So please, folks. there's no need for the left (or right) bashing that I read in some of these other comments. Pat Buchanan would not appreciate such.

canuckistani| 2.20.12 @ 10:04AM

I take my screen name from a Buchanan rant. He amused me to no end for years, but lately he started to shows signs of rot.

Dave Williams| 2.20.12 @ 1:20PM

Thank you for your civility, sir. Would that there were more on your side of the aisle like you.

Sean| 2.20.12 @ 6:45PM

"So please, folks. there's no need for the left (or right) bashing that I read in some of these other comments. Pat Buchanan would not appreciate such."

No kidding. The irony of all these people coming out of the woodwork to make partisan GOP points about Buchanan's "firing" (actually, his contract wasn't renewed) is just rich. Buchanan hasn't been a part of the mainstream GOP or conservative movement since Buckley cut him loose in National Review's "In Search of Anti-Semitism" issue.

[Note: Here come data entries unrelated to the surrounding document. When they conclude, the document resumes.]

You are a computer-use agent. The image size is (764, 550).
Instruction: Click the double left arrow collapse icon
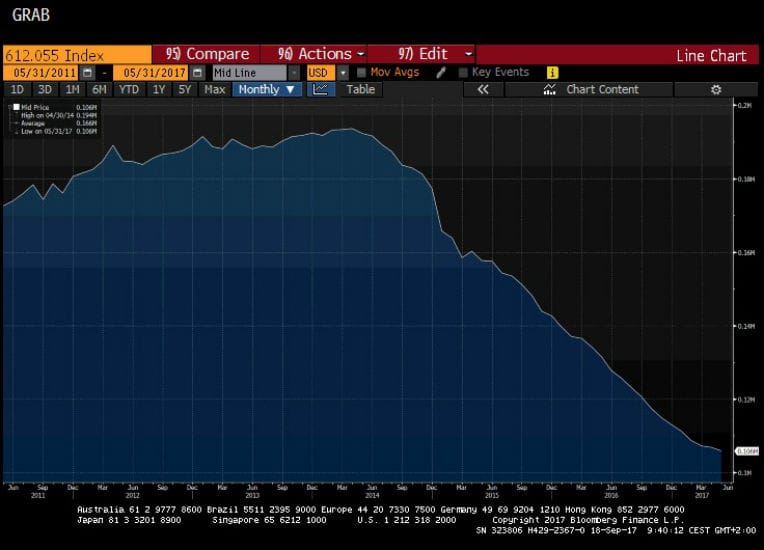[x=482, y=90]
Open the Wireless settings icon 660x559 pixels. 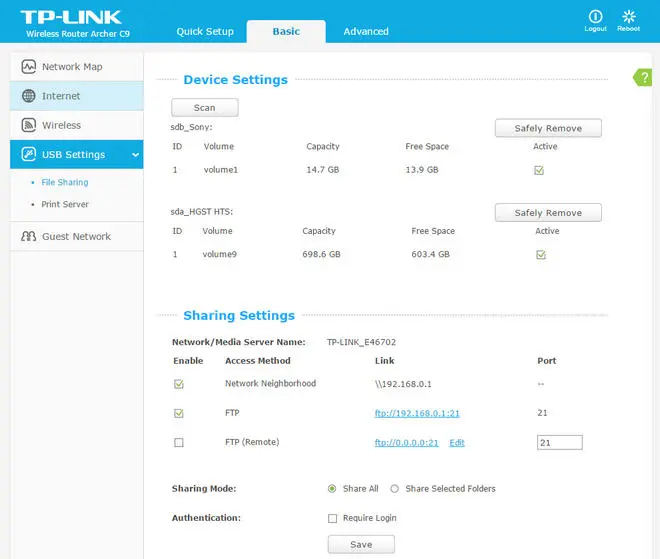point(27,126)
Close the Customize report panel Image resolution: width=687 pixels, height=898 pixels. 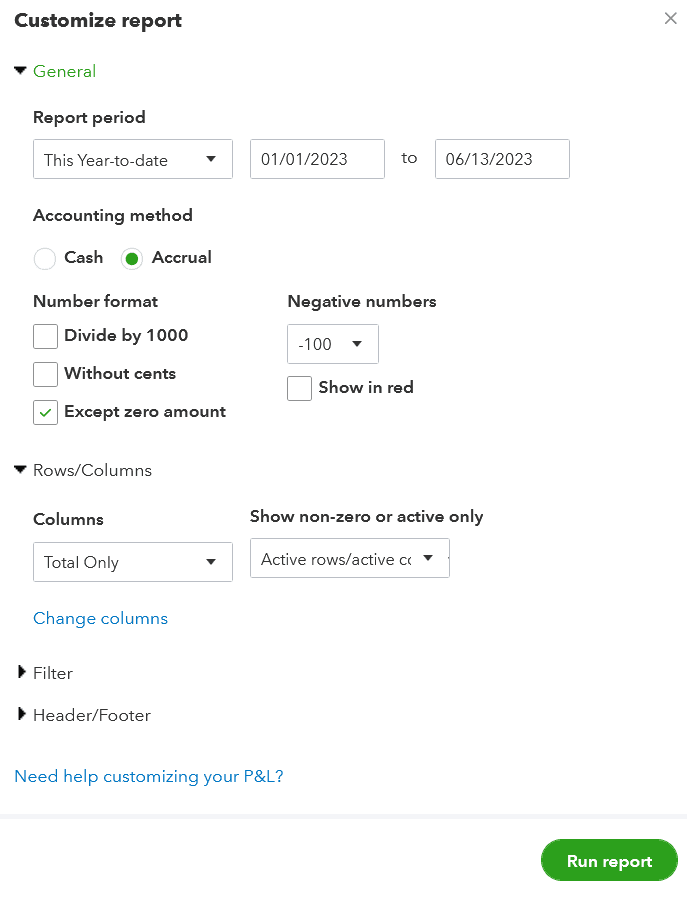[670, 19]
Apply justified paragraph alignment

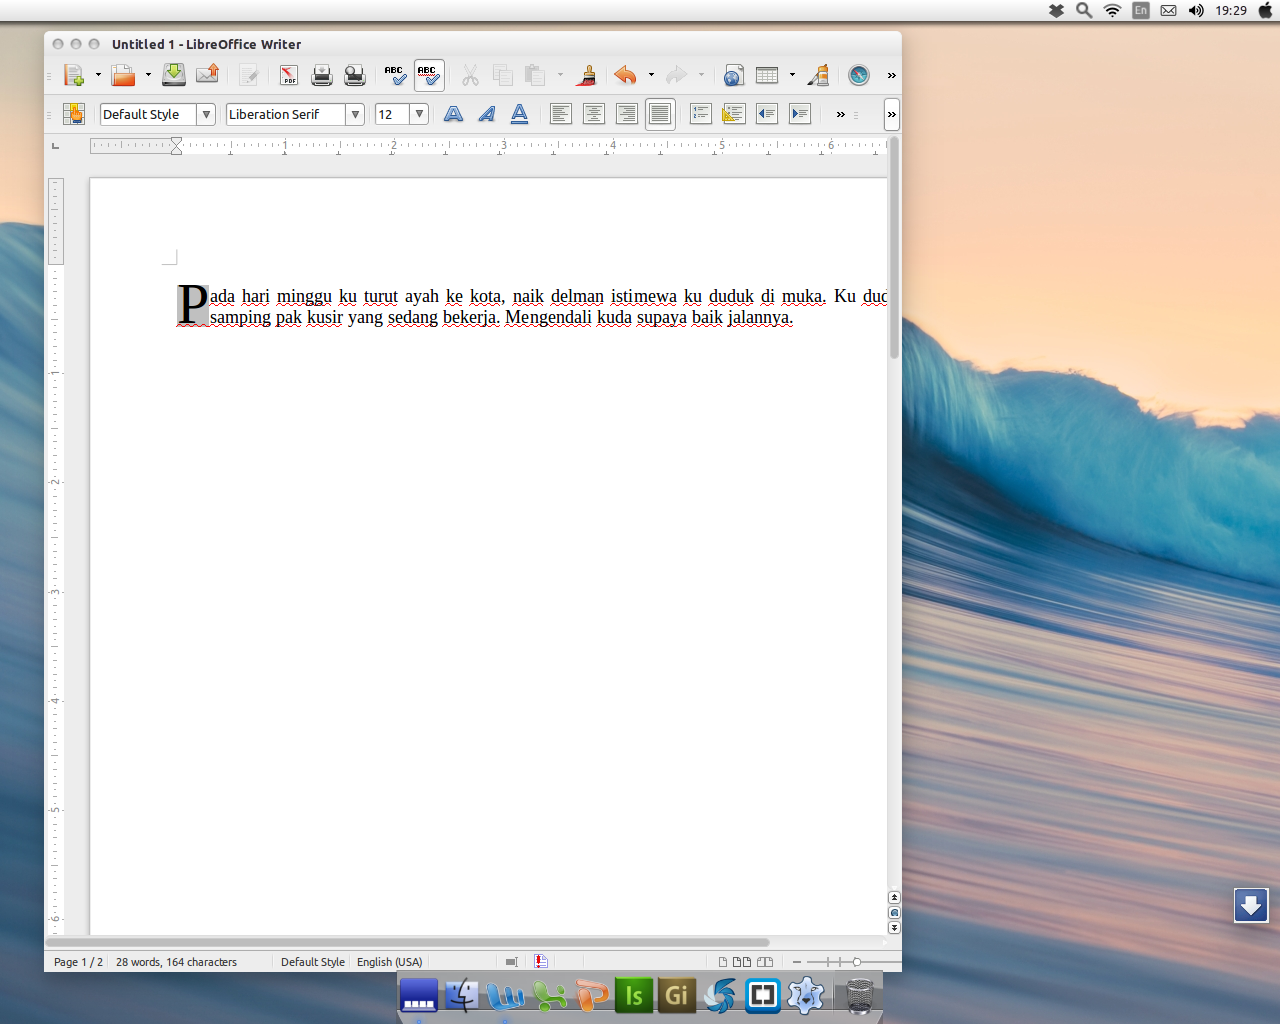coord(660,114)
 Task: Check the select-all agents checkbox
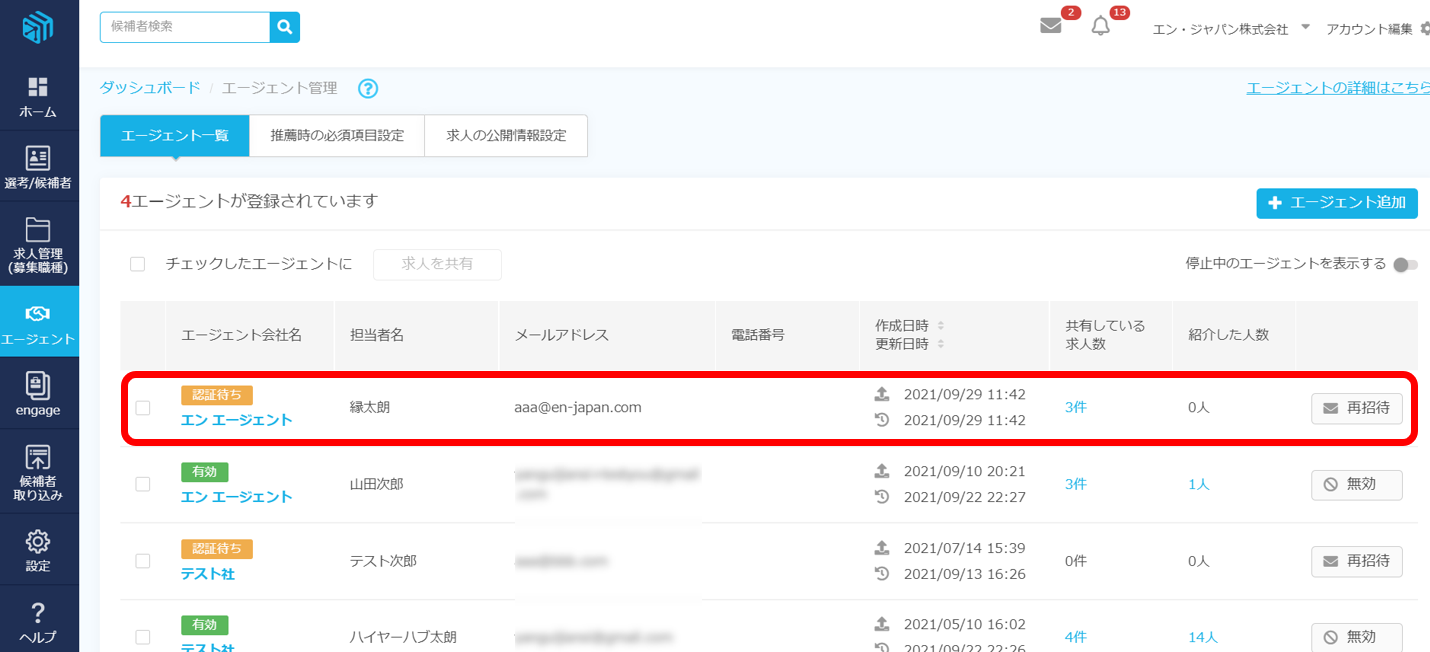point(138,264)
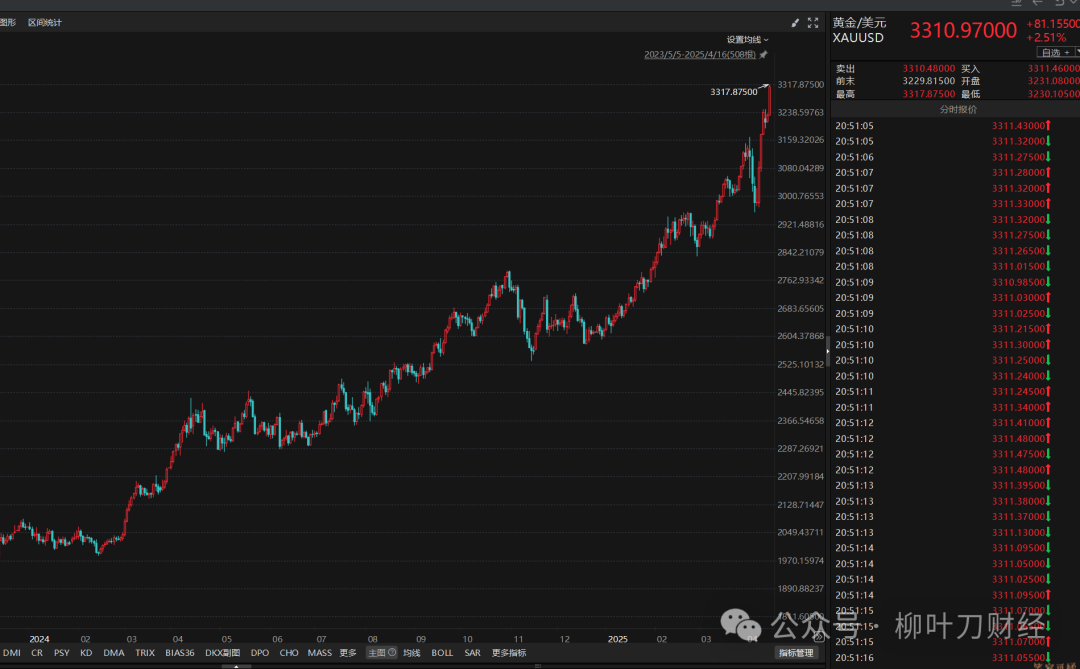Screen dimensions: 1080x669
Task: Click the help icon next to 主图
Action: click(x=391, y=653)
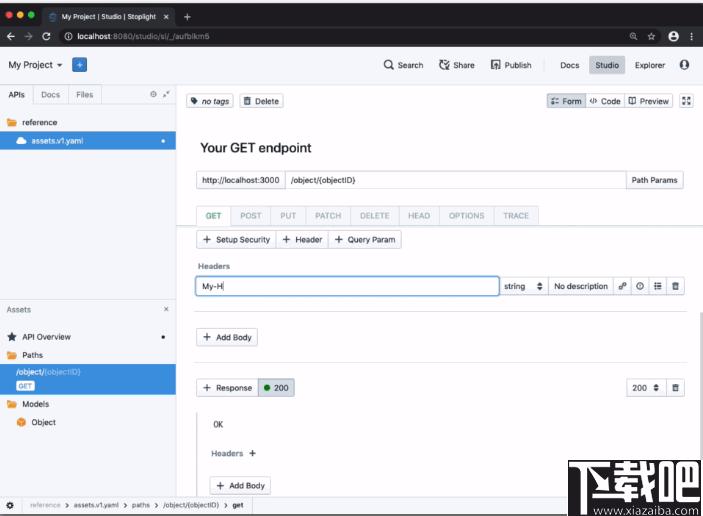Click the settings gear in the bottom bar
This screenshot has width=703, height=516.
(x=10, y=505)
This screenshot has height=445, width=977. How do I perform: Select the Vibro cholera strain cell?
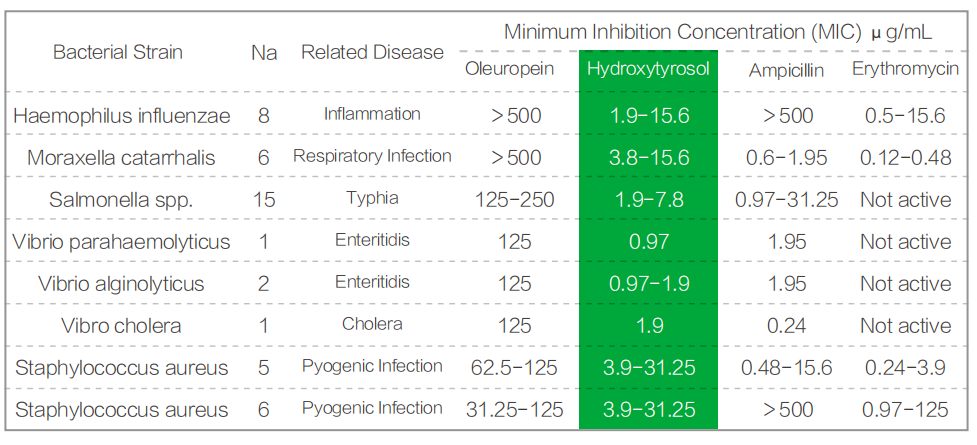click(122, 326)
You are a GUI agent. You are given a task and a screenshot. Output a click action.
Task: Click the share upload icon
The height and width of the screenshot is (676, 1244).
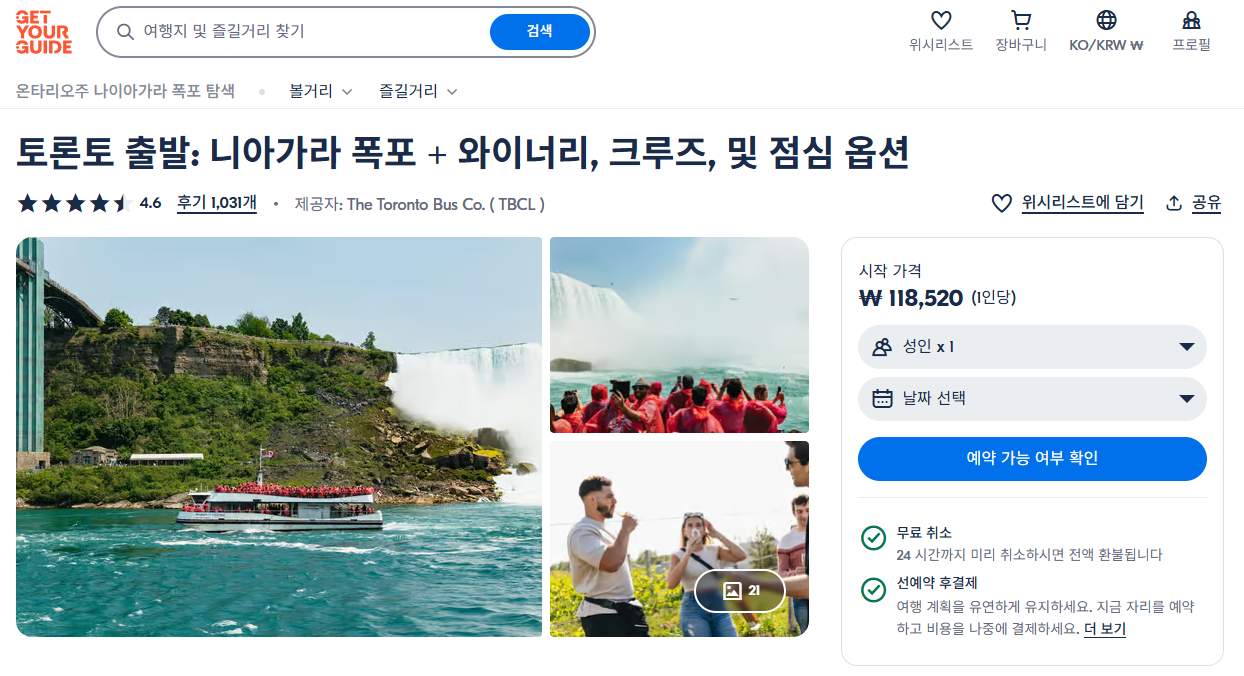pyautogui.click(x=1174, y=203)
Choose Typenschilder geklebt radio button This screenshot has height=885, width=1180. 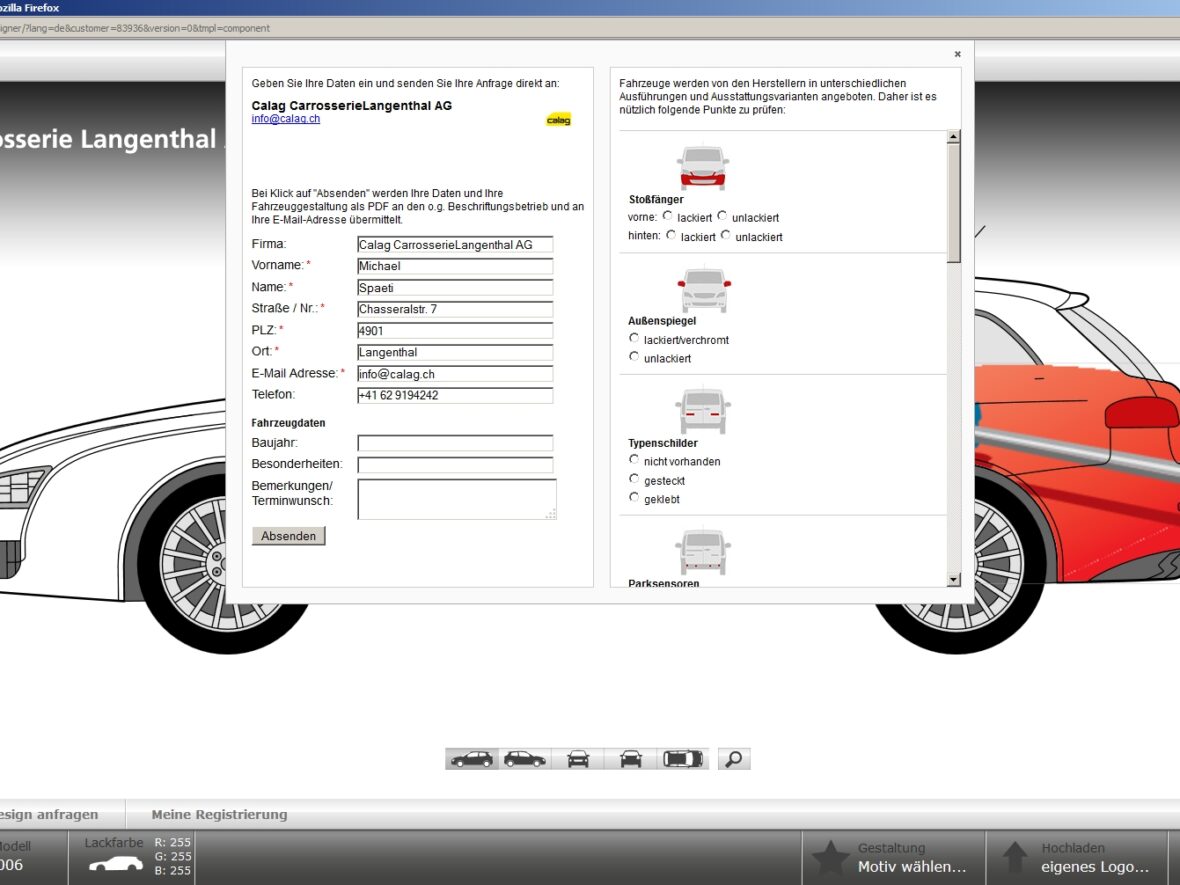634,498
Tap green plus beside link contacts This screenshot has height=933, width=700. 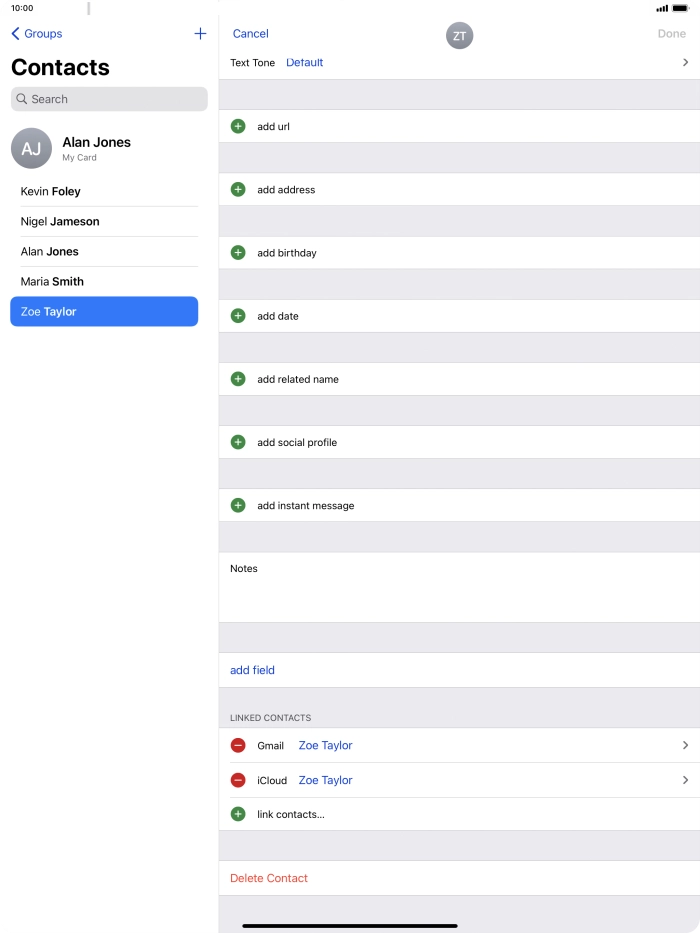coord(238,814)
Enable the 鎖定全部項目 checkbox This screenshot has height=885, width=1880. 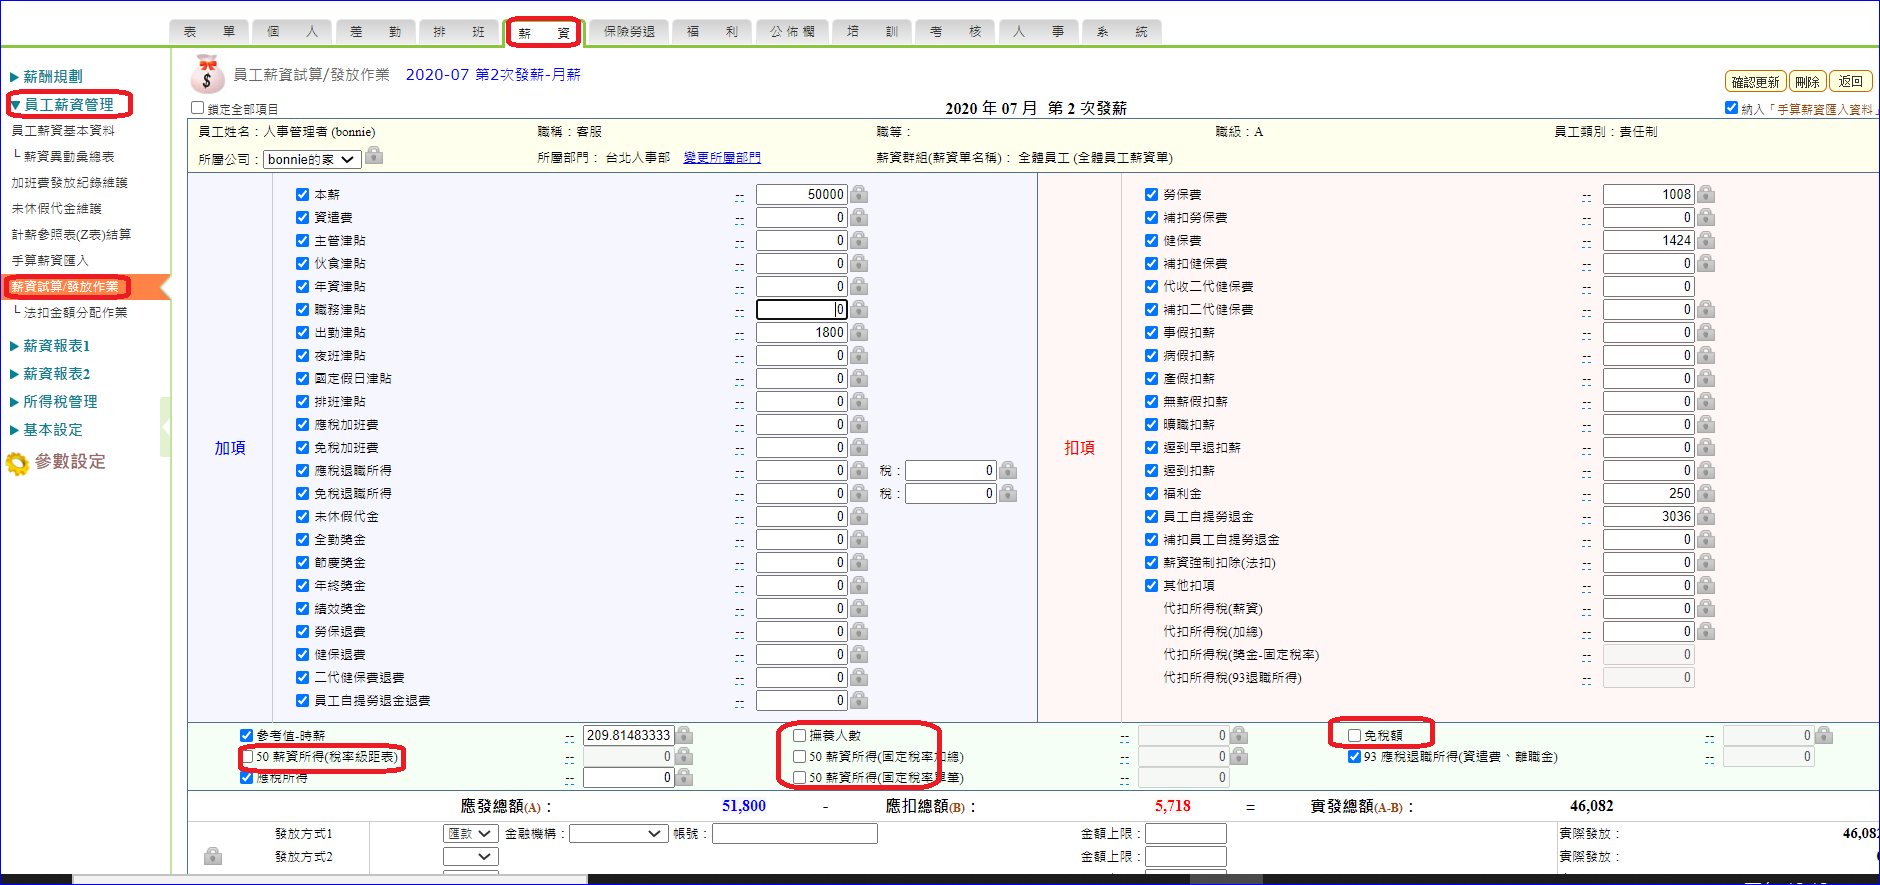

William F. Buckley: "I find it impossible to defend Pat Buchanan against the charge that what he did and said during the period under examination amounted to anti-Semitism, whatever it was that drove him to say and do it: most probably, an iconoclastic temperament."

Red Phillips | 2.20.12 @ 9:54PM

Oh, so Buckley is the be all and end all of who should and shouldn't be part of the conservative movement? I'll stack Buchanan's conservatism next to Buckley's any day of the week.

Sean| 2.21.12 @ 1:47AM

Buckley built the movement, Buchanan gave it a bad name. Buckley articulated conservative ideas in a way that has persisted, and allowed the movement to grow. Buchanan articulates conservative ideas in a way that causes other conservatives to say, "I'm a conservative, but I'm not a racist like that guy."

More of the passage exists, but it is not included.